STORES, BANKS, SHOPS, SCHOOLS, AND THE PUBLIC ADMINISTRATION, DESPITE THE PRIME MINISTER’S APPEALS, REMAIN CLOSED.

The latest victim was the well-known journalist Rospide Pétion, one of the founders of the Radio Sans Fin (Endless Radio), who was riddled with bullets at Portail Léogâne Mon., Jun. 10, 2019 when going home. Before, it was the premises of the Radio and TV Ginen in Delmas 31 that were targeted with cars from the station that were burned. There were also attacks on the journalists of the public media (National Radio and Television) and the headquarters of the RTVC (Radio Television Caraïbes) at Chavannes Street, which was attacked by angry protesters. Not to mention the shooting at Radio and TV Zenith, which is very committed to the opposition, and the stone-throwing attack on Wed., Jun. 19 against a vehicle of the Radio and Télé Métropole around Turgeau by individuals who have not been identified. More than a week after the big demonstration, the capital and some cities remain paralyzed, and we continue to see road blocks and actions on public institutions.

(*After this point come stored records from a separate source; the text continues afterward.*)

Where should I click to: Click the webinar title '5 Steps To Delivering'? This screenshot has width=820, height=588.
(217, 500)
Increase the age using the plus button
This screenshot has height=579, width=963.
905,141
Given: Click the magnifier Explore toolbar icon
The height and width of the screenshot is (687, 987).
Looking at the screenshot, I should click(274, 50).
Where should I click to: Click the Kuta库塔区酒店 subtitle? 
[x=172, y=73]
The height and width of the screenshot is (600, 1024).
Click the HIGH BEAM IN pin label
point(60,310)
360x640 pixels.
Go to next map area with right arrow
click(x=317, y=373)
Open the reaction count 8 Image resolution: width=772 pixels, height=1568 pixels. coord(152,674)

Stores, banks, shops, schools, and the public administration, despite the Prime Minister’s appeals, remain closed. And the whole country is waiting for a declaration by President Jovenel Moïse who, as usual, remains walled up in a silence that probably explains his dismay at the scale of the mobilization and especially the will of all the actors and socio-political sectors of the country to push him to resign.

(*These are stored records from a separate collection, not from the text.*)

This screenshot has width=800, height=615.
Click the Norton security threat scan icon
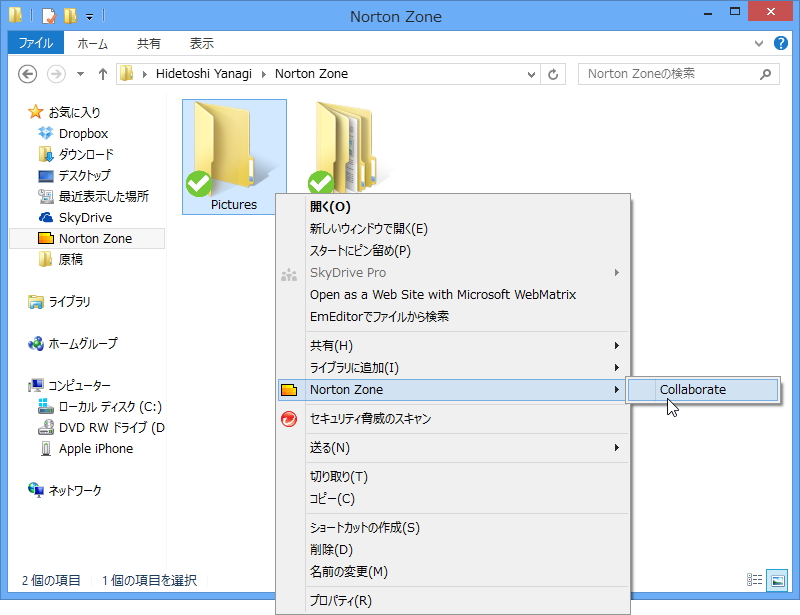[x=289, y=420]
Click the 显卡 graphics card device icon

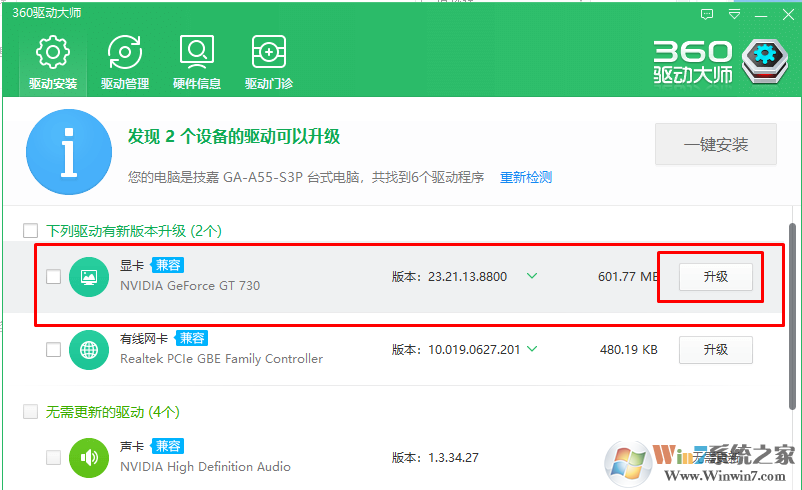[x=89, y=276]
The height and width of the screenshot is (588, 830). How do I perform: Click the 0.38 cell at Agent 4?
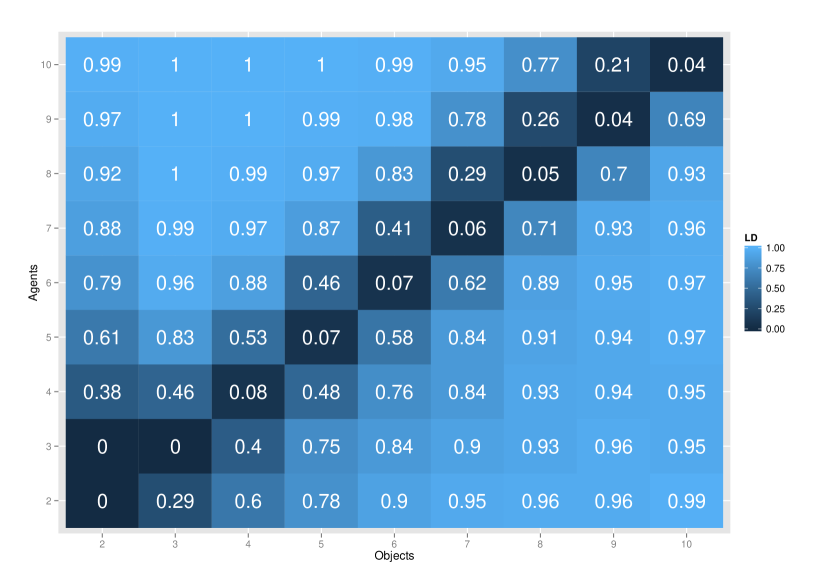(x=102, y=392)
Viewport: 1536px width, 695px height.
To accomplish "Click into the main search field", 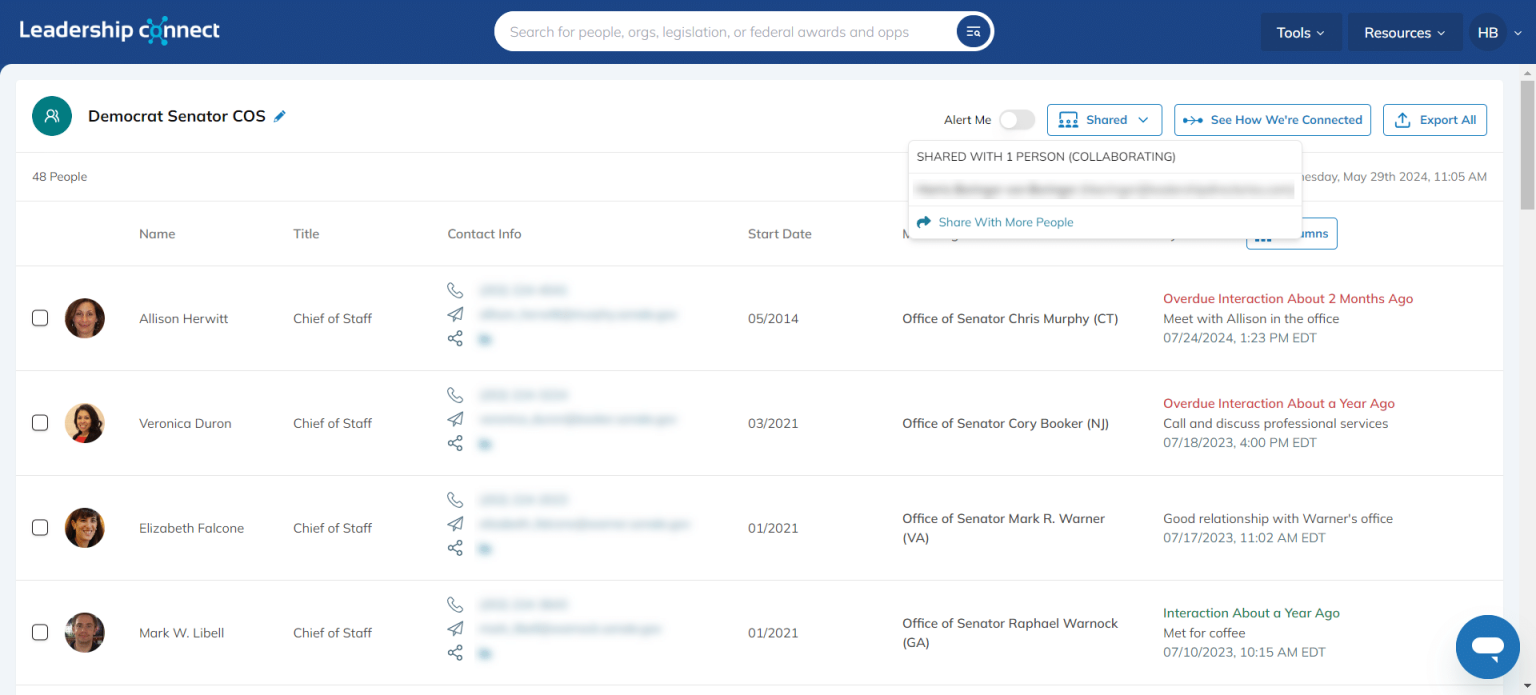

It is quietly on his Twitter account that he condemned the assassinations and the attacks against the media. His interim Prime Minister, Jean-Michel Lapin, is still waiting for a new summons from the Senate for a fourth attempt to present his General Policy Statement. While none of the people’s honorable senators and deputies came to Parliament to respond to the invitation of the President of the National Assembly, Carl Murat Cantave, who had invited them to the opening of the second ordinary session of the parliamentary term on Mon., Jun. 10, 2019.

As a result, an extraordinary session held at the invitation of President Jovenel Moïse with the aim of ratifying his Prime Minister, appointed since May, is still possible.

Thus, the country is sailing like a boat without a rudder and drifting with the wind. Uncertainty reigns, and everyone is waiting for the only gesture that can unblock the situation: the announcement of the President’s resignation or his departure into exile. Meanwhile, the pressure does not relent. The PetroChallengers, the opposition, the organized sectors and a good part of the population with the Court of Auditors Report under their arms keep the pressure on him. They all seek to present an alternative for the post-Jovenel period. The four senators of the opposition and Civil Society presented Fri., Jun. 21, 2019 a plan for an exit from the crisis and the succession of Jovenel Moïse. While the Movement “Nou Pap Domi” initiated a new form of anti-Jovenel protest, organizing almost daily seven laps around the perimeter of the National Palace. The first two days were a great success.

Jovenel Moïse is being hunted like a wounded animal. Either he throws in the towel and becomes a prisoner at the nearest police station, or he goes into exile at night. As for the PetroCaribe case and Petro-thieves’ claim for a lawsuit, everything will depend on the success of the “Alternative Consensus for the Refounding of Haiti” (ACRH) project presented by the opposition and various sectors of society, which proposes a temporary alternation of power after Jovenel Moïse.

In truth, the fight is just beginning.